WHAT IS EXPECTED:
What are the lines, copied exactly, from the one containing "Research and Journal (584, 96)" through the final line of the material? Leave the pictures out.

TASK INPUTS:
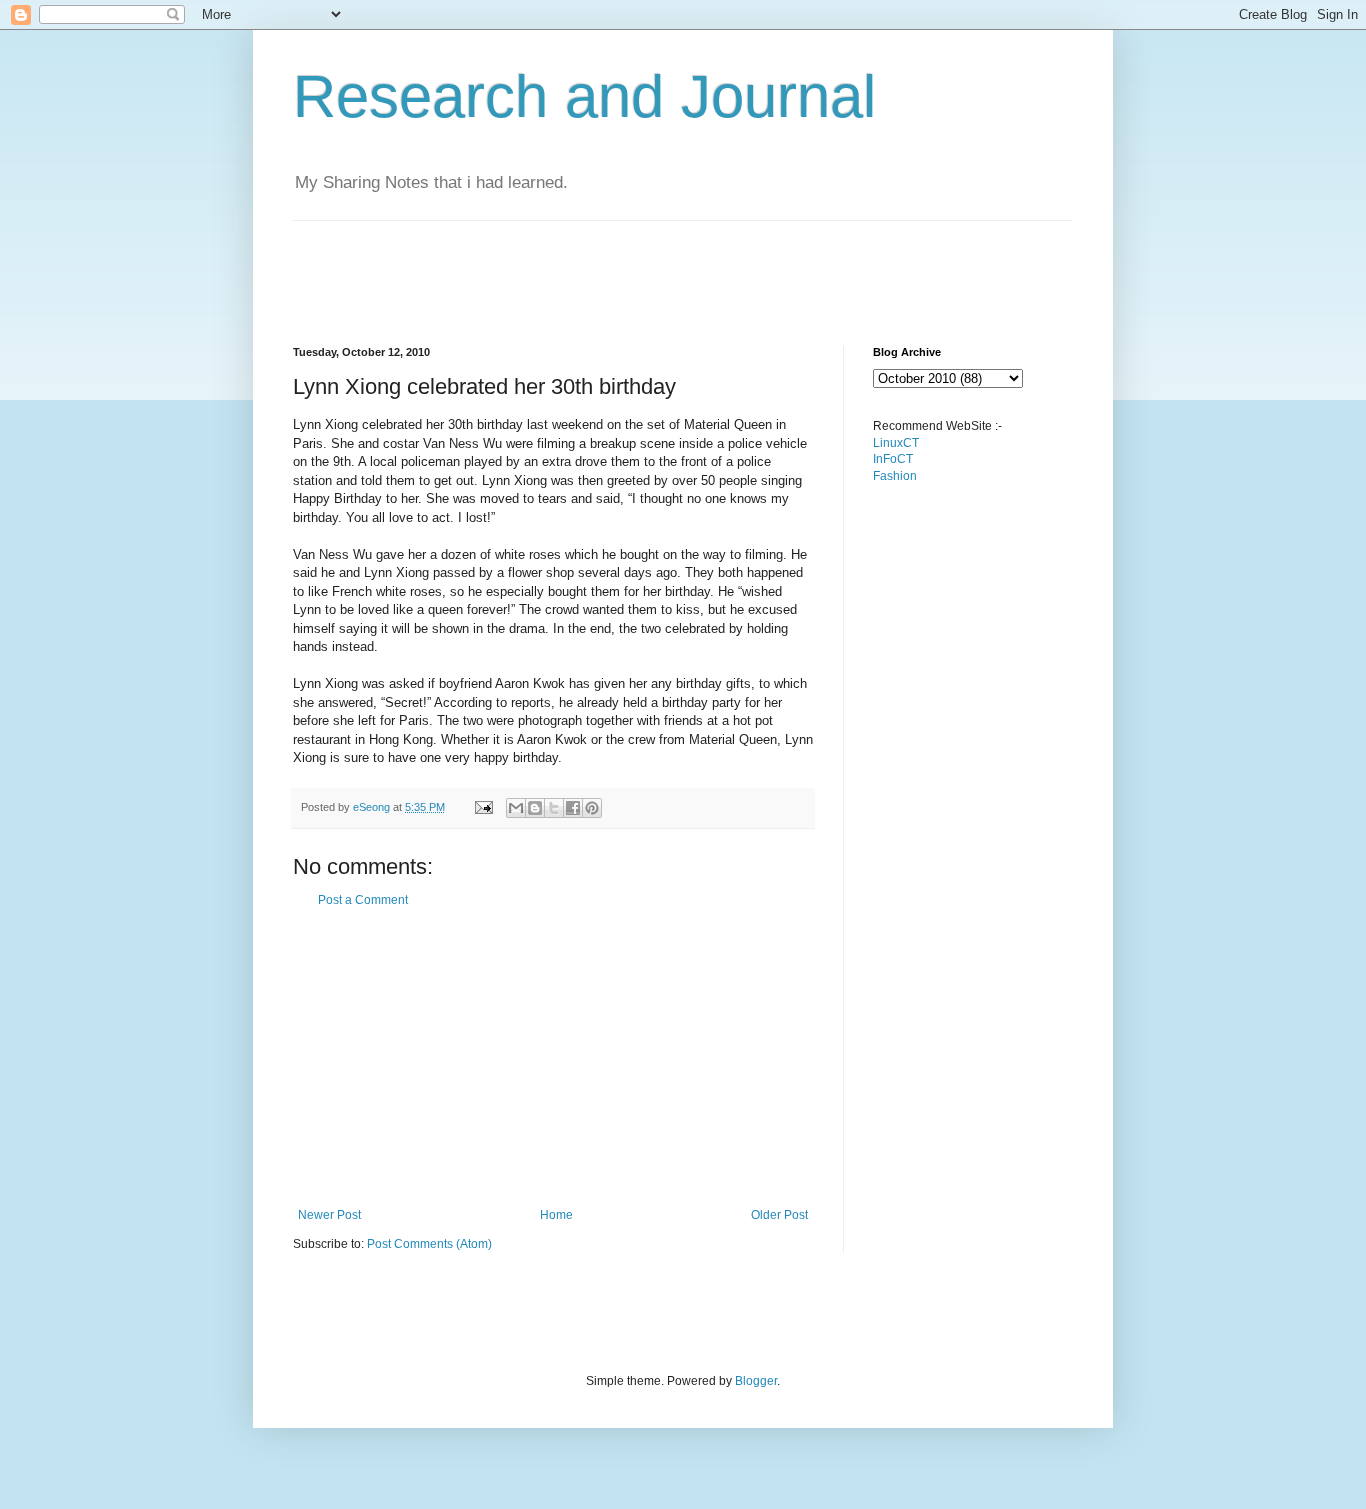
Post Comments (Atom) (429, 1244)
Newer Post (329, 1215)
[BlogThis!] (535, 808)
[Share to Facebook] (573, 808)
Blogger (756, 1381)
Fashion (895, 476)
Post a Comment (363, 900)
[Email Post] (483, 807)
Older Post (779, 1215)
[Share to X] (554, 808)
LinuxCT (896, 443)
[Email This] (516, 808)
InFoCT (893, 459)
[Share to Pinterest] (592, 808)
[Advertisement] (657, 266)
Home (556, 1215)
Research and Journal (584, 96)
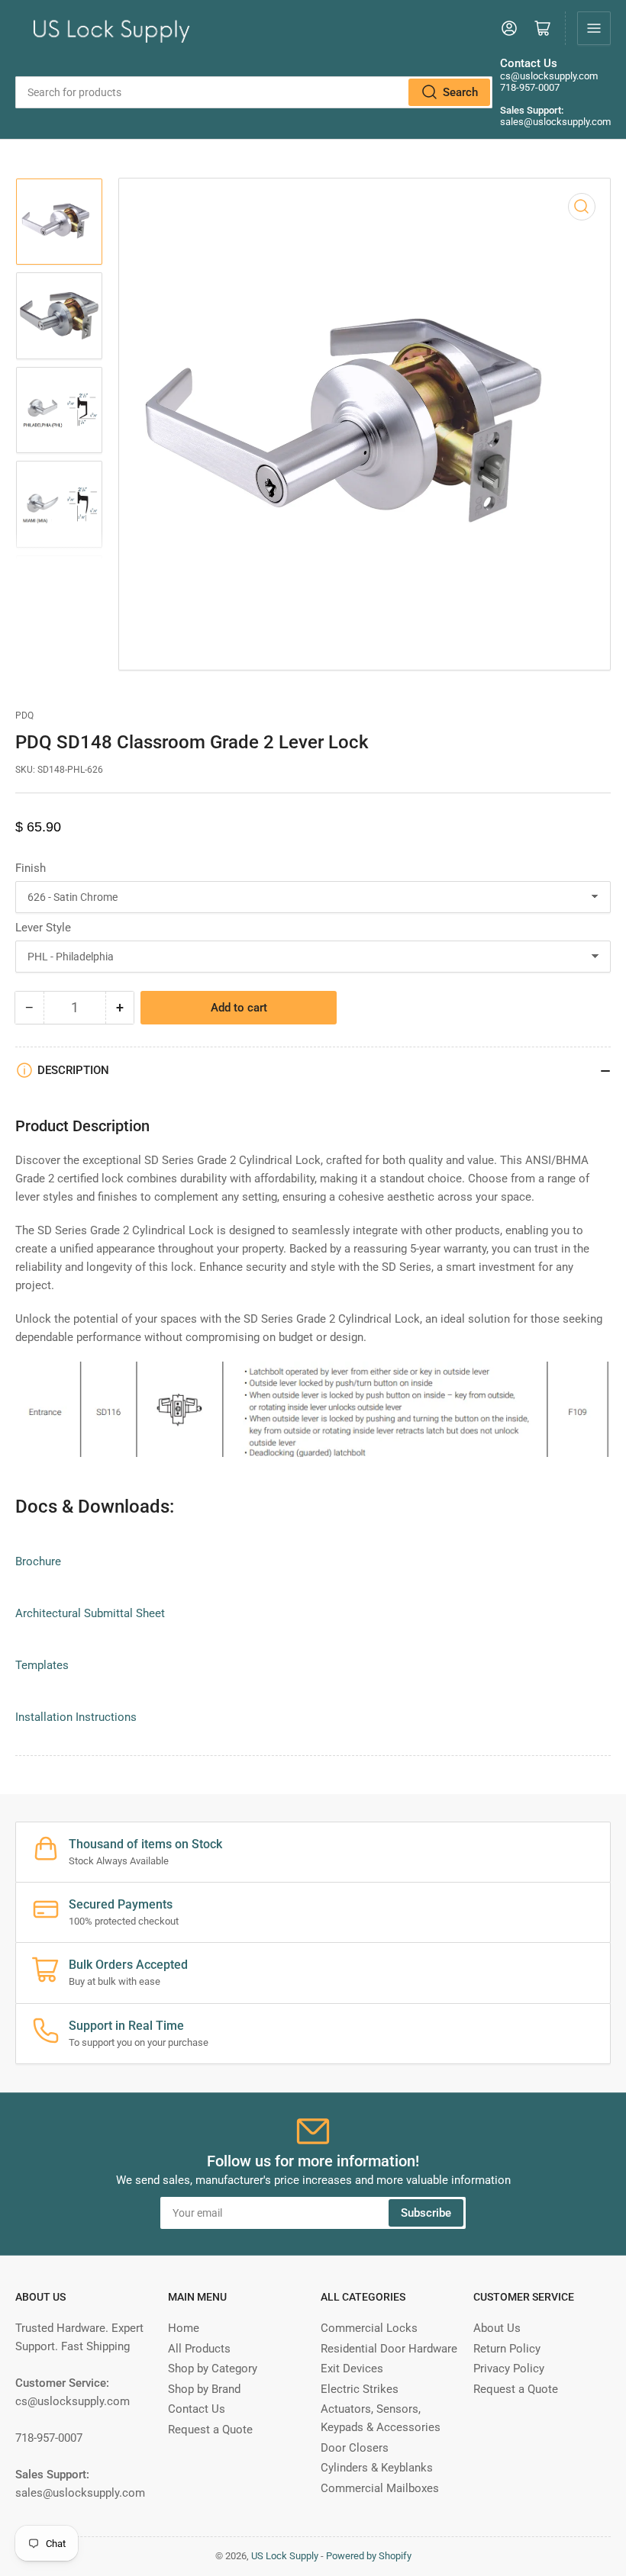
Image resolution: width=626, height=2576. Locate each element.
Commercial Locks (369, 2328)
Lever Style (43, 927)
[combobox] (253, 92)
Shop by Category (212, 2368)
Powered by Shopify (368, 2556)
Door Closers (355, 2448)
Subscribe (426, 2213)
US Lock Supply (284, 2556)
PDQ (24, 715)
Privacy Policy (508, 2368)
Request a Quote (210, 2429)
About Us (497, 2328)
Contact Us (196, 2409)
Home (183, 2328)
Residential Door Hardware (389, 2349)
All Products (199, 2349)
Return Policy (506, 2349)
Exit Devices (352, 2368)
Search (460, 92)
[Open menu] (594, 28)
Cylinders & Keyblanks (377, 2468)
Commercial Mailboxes (380, 2488)
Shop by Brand (204, 2389)
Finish (30, 868)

RESULT OF THE EXERCISE:
Research and Journal (584, 96)
Image resolution: width=626, height=2576. Locate each element.
Commercial Locks (369, 2328)
Lever Style (43, 927)
[combobox] (253, 92)
Shop by Category (212, 2368)
Powered by Shopify (368, 2556)
Door Closers (355, 2448)
Subscribe (426, 2213)
US Lock Supply (284, 2556)
PDQ (24, 715)
Privacy Policy (508, 2368)
Request a Quote (210, 2429)
About Us (497, 2328)
Contact Us (196, 2409)
Home (183, 2328)
Residential Door Hardware (389, 2349)
All Products (199, 2349)
Return Policy (506, 2349)
Exit Devices (352, 2368)
Search (460, 92)
[Open menu] (594, 28)
Cylinders & Keyblanks (377, 2468)
Commercial Mailboxes (380, 2488)
Shop by Brand (204, 2389)
Finish (30, 868)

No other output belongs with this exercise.